- **Assignment**
Give back, word for word, the lines in the listing below from the one holding "You are a computer-use agent." down to the one holding "This screenshot has height=598, width=909.", both ends included.

- **Data for review**
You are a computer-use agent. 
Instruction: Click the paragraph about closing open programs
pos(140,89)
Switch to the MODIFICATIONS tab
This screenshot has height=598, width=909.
---
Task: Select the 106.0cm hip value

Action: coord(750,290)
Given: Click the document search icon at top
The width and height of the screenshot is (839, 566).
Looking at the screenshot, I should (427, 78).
--
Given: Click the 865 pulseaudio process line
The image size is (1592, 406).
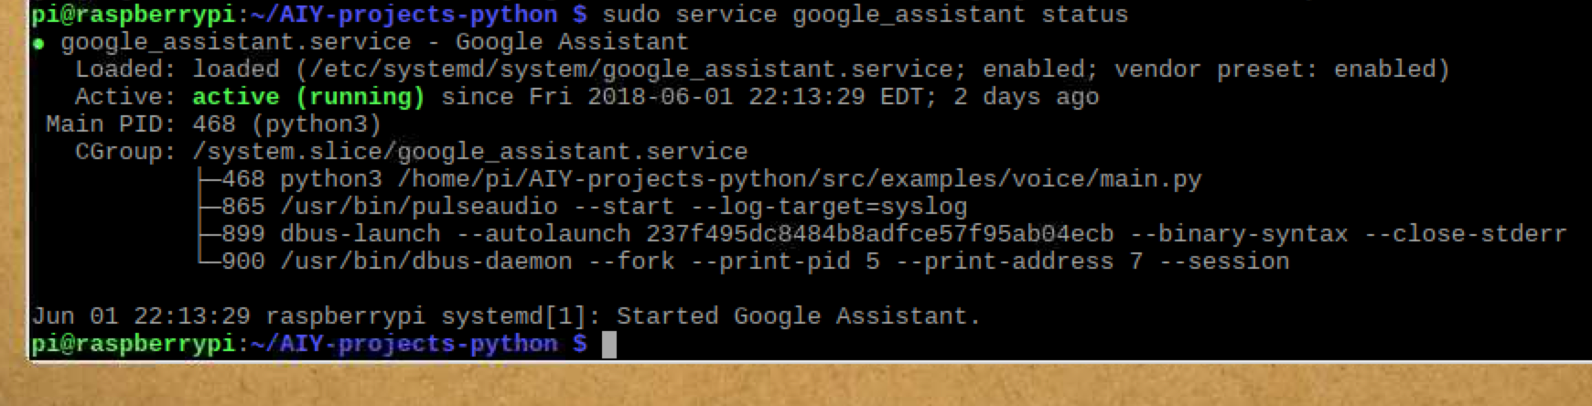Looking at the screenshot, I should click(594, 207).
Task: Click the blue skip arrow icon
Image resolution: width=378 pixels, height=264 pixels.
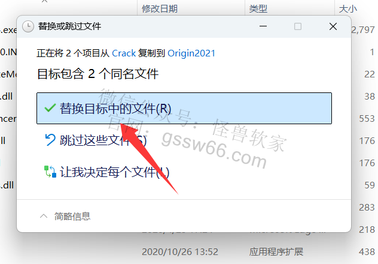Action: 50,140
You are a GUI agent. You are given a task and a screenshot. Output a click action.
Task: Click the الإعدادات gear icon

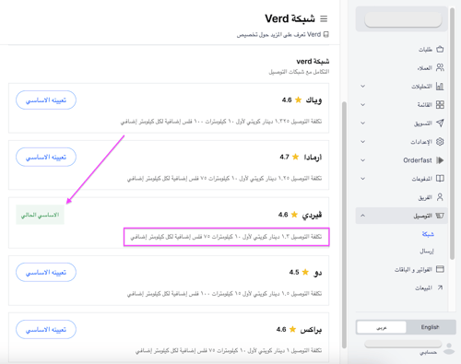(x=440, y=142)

- **Output for this exercise**
You are a computer-use agent. 
Instruction: Click the paragraph about closing open programs
pos(140,89)
Switch to the MODIFICATIONS tab
This screenshot has height=598, width=909.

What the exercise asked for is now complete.